■ **Task material**
···

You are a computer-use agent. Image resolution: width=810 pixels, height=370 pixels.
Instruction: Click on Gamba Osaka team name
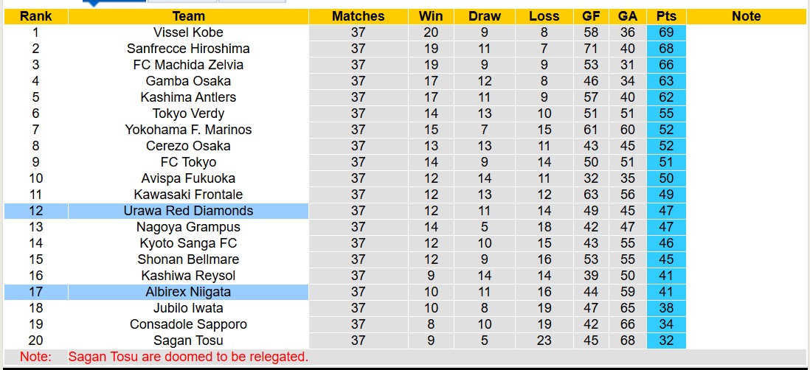click(188, 81)
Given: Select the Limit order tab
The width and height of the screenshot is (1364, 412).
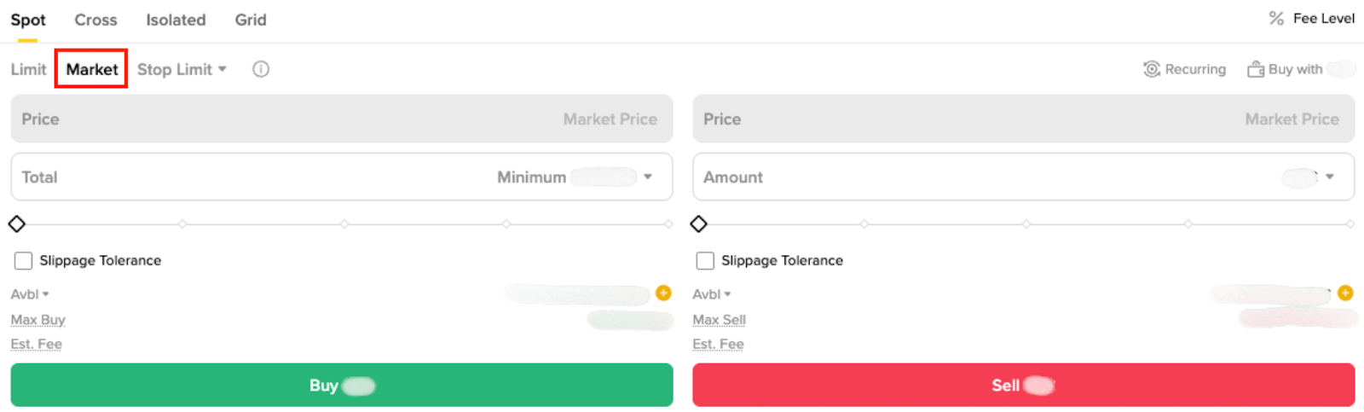Looking at the screenshot, I should click(x=28, y=69).
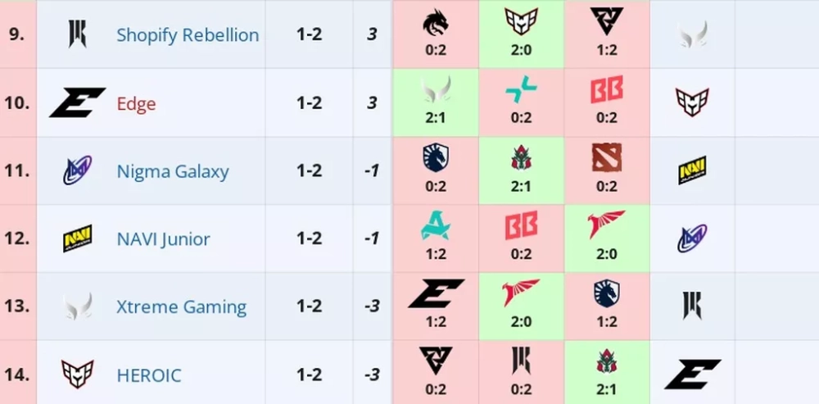The width and height of the screenshot is (819, 404).
Task: Click Shopify Rebellion logo beside team name
Action: point(77,34)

···

When you retype the material above, copy each line exactly and drop whatever images appear in it.

■ **Exercise output**
You are a computer-use agent. Image resolution: width=810 pixels, height=370 pixels.
Instruction: Click on Gamba Osaka team name
click(188, 81)
Given: Select the Limit order tab
The width and height of the screenshot is (1364, 412).
Looking at the screenshot, I should click(x=28, y=69).
The width and height of the screenshot is (819, 404).
Task: Click Shopify Rebellion logo beside team name
Action: point(77,34)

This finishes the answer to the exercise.